> Work to be completed
Please transcribe every record below exactly as it appears.

> Data to use
#####

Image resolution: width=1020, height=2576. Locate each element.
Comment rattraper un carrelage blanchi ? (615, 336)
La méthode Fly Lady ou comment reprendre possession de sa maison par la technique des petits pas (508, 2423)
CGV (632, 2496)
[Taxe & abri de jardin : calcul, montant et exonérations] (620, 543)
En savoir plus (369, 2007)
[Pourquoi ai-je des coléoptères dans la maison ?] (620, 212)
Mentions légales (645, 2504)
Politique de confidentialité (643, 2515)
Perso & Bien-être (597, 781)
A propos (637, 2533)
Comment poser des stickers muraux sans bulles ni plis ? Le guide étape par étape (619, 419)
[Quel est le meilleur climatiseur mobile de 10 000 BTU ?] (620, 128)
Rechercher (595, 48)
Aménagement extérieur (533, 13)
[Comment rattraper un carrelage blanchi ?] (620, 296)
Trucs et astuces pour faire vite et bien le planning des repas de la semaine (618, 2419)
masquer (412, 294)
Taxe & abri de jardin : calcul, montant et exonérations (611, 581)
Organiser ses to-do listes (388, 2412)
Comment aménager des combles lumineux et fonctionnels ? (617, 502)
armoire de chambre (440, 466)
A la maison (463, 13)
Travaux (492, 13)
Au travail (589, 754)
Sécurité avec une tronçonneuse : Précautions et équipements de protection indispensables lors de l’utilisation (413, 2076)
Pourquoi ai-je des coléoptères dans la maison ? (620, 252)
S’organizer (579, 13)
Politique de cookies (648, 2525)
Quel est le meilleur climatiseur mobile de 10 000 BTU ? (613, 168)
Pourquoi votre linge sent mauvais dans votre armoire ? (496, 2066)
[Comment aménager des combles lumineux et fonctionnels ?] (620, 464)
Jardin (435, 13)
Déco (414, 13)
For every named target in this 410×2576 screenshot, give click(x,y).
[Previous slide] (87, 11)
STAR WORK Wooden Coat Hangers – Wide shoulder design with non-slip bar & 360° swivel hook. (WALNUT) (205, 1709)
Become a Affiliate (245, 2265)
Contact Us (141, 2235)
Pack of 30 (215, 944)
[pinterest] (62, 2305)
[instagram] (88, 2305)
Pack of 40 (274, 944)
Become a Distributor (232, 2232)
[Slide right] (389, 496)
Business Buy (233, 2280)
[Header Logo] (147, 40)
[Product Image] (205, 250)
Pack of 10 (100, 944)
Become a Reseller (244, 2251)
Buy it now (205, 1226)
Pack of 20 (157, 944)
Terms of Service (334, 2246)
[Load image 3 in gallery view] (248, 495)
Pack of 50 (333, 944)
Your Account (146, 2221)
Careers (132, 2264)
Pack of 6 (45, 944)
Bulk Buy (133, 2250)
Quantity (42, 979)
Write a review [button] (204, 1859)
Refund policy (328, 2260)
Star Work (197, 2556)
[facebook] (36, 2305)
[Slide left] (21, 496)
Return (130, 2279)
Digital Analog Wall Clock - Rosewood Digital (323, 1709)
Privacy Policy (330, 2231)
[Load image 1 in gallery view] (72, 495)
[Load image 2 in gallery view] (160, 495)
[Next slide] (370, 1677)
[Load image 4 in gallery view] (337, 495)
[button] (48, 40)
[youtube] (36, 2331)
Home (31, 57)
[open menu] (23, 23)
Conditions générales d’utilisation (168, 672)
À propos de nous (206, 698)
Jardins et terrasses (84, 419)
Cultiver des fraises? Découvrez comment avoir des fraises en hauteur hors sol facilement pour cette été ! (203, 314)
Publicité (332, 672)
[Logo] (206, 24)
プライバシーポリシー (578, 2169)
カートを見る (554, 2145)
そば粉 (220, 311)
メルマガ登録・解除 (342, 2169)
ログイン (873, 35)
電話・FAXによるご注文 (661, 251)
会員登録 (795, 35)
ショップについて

#####

> Answer to the exercise
Image resolution: width=1020, height=2576. Locate each element.
Comment rattraper un carrelage blanchi ? (615, 336)
La méthode Fly Lady ou comment reprendre possession de sa maison par la technique des petits pas (508, 2423)
CGV (632, 2496)
[Taxe & abri de jardin : calcul, montant et exonérations] (620, 543)
En savoir plus (369, 2007)
[Pourquoi ai-je des coléoptères dans la maison ?] (620, 212)
Mentions légales (645, 2504)
Politique de confidentialité (643, 2515)
Perso & Bien-être (597, 781)
A propos (637, 2533)
Comment poser des stickers muraux sans bulles ni plis ? Le guide étape par étape (619, 419)
[Quel est le meilleur climatiseur mobile de 10 000 BTU ?] (620, 128)
Rechercher (595, 48)
Aménagement extérieur (533, 13)
[Comment rattraper un carrelage blanchi ?] (620, 296)
Trucs et astuces pour faire vite et bien le planning des repas de la semaine (618, 2419)
masquer (412, 294)
Taxe & abri de jardin : calcul, montant et exonérations (611, 581)
Organiser ses to-do listes (388, 2412)
Comment aménager des combles lumineux et fonctionnels ? (617, 502)
armoire de chambre (440, 466)
A la maison (463, 13)
Travaux (492, 13)
Au travail (589, 754)
Sécurité avec une tronçonneuse : Précautions et équipements de protection indispensables lors de l’utilisation (413, 2076)
Pourquoi ai-je des coléoptères dans la maison ? (620, 252)
S’organizer (579, 13)
Politique de cookies (648, 2525)
Quel est le meilleur climatiseur mobile de 10 000 BTU ? (613, 168)
Pourquoi votre linge sent mauvais dans votre armoire ? (496, 2066)
[Comment aménager des combles lumineux et fonctionnels ?] (620, 464)
Jardin (435, 13)
Déco (414, 13)
For every named target in this 410×2576 screenshot, give click(x,y).
[Previous slide] (87, 11)
STAR WORK Wooden Coat Hangers – Wide shoulder design with non-slip bar & 360° swivel hook. (WALNUT) (205, 1709)
Become a Affiliate (245, 2265)
Contact Us (141, 2235)
Pack of 30 (215, 944)
[pinterest] (62, 2305)
[instagram] (88, 2305)
Pack of 40 (274, 944)
Become a Distributor (232, 2232)
[Slide right] (389, 496)
Business Buy (233, 2280)
[Header Logo] (147, 40)
[Product Image] (205, 250)
Pack of 10 (100, 944)
Become a Reseller (244, 2251)
Buy it now (205, 1226)
Pack of 20 (157, 944)
Terms of Service (334, 2246)
[Load image 3 in gallery view] (248, 495)
Pack of 50 (333, 944)
Your Account (146, 2221)
Careers (132, 2264)
Pack of 6 (45, 944)
Bulk Buy (133, 2250)
Quantity (42, 979)
Write a review [button] (204, 1859)
Refund policy (328, 2260)
Star Work (197, 2556)
[facebook] (36, 2305)
[Slide left] (21, 496)
Return (130, 2279)
Digital Analog Wall Clock - Rosewood Digital (323, 1709)
Privacy Policy (330, 2231)
[Load image 1 in gallery view] (72, 495)
[Load image 2 in gallery view] (160, 495)
[Next slide] (370, 1677)
[Load image 4 in gallery view] (337, 495)
[button] (48, 40)
[youtube] (36, 2331)
Home (31, 57)
[open menu] (23, 23)
Conditions générales d’utilisation (168, 672)
À propos de nous (206, 698)
Jardins et terrasses (84, 419)
Cultiver des fraises? Découvrez comment avoir des fraises en hauteur hors sol facilement pour cette été ! (203, 314)
Publicité (332, 672)
[Logo] (206, 24)
プライバシーポリシー (578, 2169)
カートを見る (554, 2145)
そば粉 (220, 311)
メルマガ登録・解除 (342, 2169)
ログイン (873, 35)
電話・FAXによるご注文 (661, 251)
会員登録 (795, 35)
ショップについて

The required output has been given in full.